24 September 2025
SPORTS MOBIL
Verstappen Tepis Pembicaraan Tentang Kans Raih Titel F1 2025

Pemenang dua balapan terakhir beruntun, Max Verstappen, muncul lagi sebagai penantang titel Formula 1 2025 setelah akhir pekan yang mengecewakan bagi McLaren di GP Azerbaijan. Juara dunia bertahan Max Verstappen menepis anggapan bahwa kemenangan di Monza dan Baku telah membawanya kembali ke perebutan mahkota juara Formula 1 2025.
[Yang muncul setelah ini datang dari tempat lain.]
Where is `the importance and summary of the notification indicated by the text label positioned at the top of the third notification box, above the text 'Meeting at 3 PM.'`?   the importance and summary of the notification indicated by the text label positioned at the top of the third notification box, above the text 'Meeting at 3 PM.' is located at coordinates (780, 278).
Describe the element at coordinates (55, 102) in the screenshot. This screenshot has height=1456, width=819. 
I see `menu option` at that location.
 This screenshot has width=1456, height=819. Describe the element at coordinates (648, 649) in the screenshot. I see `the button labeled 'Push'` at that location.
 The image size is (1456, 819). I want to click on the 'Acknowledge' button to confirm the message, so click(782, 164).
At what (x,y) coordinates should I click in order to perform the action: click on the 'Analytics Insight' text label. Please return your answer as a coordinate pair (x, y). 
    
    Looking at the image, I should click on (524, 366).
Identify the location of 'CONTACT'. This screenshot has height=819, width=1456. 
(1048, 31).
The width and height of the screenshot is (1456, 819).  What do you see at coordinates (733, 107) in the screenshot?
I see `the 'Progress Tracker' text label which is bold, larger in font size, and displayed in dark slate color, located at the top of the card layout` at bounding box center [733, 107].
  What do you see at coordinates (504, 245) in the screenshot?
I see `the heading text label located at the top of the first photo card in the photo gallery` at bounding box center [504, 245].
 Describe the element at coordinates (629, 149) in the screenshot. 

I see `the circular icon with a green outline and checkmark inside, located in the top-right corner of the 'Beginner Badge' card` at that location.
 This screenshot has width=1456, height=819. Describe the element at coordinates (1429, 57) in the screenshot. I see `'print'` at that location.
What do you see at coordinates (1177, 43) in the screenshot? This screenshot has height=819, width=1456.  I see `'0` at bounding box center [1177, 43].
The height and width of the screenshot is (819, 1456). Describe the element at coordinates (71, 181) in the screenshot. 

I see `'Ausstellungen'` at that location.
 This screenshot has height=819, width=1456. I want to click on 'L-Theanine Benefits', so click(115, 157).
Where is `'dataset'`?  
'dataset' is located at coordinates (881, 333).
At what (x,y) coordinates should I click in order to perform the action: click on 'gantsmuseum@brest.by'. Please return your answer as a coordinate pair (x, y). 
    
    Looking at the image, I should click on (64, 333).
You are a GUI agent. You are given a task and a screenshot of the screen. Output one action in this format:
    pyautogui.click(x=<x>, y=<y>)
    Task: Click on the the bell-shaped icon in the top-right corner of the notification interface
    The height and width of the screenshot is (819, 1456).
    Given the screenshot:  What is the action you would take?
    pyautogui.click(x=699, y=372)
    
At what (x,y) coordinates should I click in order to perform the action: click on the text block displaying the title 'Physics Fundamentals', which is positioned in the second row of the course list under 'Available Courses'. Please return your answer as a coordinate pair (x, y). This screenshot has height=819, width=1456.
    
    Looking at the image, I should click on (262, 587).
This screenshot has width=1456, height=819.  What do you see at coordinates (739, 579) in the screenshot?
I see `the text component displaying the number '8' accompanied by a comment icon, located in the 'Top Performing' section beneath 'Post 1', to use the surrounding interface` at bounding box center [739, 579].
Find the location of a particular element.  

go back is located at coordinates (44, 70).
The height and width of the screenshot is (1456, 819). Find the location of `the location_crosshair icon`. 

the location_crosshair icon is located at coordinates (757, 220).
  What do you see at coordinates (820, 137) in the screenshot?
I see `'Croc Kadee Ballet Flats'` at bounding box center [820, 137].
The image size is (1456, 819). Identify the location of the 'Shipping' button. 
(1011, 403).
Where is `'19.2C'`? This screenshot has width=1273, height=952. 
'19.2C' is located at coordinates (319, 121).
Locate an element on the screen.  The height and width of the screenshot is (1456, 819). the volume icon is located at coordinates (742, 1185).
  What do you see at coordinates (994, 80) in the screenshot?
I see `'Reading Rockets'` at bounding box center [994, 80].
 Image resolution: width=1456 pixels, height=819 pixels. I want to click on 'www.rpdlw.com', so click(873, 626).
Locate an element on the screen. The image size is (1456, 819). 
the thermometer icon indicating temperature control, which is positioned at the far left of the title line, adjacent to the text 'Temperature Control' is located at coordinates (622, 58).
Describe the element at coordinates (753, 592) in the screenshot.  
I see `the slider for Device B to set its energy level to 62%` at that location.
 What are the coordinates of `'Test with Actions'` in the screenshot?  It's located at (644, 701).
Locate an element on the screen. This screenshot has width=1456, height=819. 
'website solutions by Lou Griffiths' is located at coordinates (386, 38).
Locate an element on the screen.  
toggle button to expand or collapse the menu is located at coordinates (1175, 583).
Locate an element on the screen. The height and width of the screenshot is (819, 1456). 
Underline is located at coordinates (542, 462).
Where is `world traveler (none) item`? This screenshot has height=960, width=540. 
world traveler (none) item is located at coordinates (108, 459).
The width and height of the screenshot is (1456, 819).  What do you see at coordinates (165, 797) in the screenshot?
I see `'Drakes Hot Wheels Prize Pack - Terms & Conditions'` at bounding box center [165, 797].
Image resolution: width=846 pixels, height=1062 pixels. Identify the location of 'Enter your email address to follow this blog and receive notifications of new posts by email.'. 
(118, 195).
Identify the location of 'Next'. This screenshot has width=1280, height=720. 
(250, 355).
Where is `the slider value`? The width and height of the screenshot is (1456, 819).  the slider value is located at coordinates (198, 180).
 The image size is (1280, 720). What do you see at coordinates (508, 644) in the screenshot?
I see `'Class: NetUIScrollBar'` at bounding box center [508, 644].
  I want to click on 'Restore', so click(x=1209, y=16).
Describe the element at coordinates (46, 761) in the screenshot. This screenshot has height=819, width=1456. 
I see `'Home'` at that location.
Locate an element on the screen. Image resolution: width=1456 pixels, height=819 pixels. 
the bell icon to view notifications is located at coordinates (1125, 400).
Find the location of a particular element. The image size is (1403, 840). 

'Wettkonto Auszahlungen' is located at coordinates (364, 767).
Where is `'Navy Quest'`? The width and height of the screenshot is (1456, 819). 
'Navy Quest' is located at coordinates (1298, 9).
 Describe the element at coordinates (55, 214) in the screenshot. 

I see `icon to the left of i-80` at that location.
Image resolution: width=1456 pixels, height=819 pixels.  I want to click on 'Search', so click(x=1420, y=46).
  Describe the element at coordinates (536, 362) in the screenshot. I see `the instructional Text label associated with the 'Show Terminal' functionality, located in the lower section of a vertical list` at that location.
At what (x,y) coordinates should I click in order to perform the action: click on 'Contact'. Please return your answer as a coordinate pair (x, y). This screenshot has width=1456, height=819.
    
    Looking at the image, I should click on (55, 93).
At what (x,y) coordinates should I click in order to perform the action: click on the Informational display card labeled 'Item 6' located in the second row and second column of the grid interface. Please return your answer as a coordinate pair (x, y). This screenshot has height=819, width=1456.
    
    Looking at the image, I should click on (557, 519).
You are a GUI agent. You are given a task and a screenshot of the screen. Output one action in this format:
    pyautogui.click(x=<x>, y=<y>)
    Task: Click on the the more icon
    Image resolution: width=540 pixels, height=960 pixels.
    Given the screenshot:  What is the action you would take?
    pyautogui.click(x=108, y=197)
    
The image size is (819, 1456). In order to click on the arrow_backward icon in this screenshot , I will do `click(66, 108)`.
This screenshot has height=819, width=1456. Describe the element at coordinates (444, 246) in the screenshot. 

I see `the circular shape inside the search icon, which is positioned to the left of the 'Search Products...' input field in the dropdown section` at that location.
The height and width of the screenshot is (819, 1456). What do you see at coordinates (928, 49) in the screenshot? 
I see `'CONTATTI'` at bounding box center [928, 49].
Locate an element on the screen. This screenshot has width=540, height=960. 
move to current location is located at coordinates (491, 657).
Tim Red Bull Verstappen tampaknya telah berbalik arah sejak kemenangan mengejutkan pebalap Belanda itu di Grand Prix Italia. Ia pun menindaklanjutinya dengan kemenangan langsung di Baku setelah meraih pole position dalam kondisi trek yang sulit pada Sabtu.
Performa Red Bull yang membaik, berkat peningkatan pada mobil yang dipasangkan dengan perubahan filosofi set-up, membuat bos tim McLaren, Andrea Stella, memperhitungkan Verstappen sebagai pesaing utama untuk titel tahun ini, selain Oscar Piastri dan Lando Norris dari McLaren.
Ketika kedua pebalap McLaren mengalami akhir pekan yang sulit di Azerbaijan, Verstappen telah mengurangi defisitnya dari pemimpin klasemen Piastri menjadi 69 poin dengan tujuh balapan akhir pekan tersisa.
Namun ketika ditanya apakah ia berharap masih bisa memenangi gelar kelima berturut-turut, Verstappen menjawab, "Saya tidak bergantung pada harapan. Tapi, masih ada tujuh putaran tersisa - 69 poin itu banyak - jadi saya pribadi tidak memikirkannya.
"Saya hanya menjalani balapan demi balapan, apa yang pada dasarnya telah saya lakukan sepanjang musim. Hanya mencoba melakukan yang terbaik yang kami bisa, mencoba mencetak poin sebanyak mungkin. Dan setelah Abu Dhabi, kita akan tahu."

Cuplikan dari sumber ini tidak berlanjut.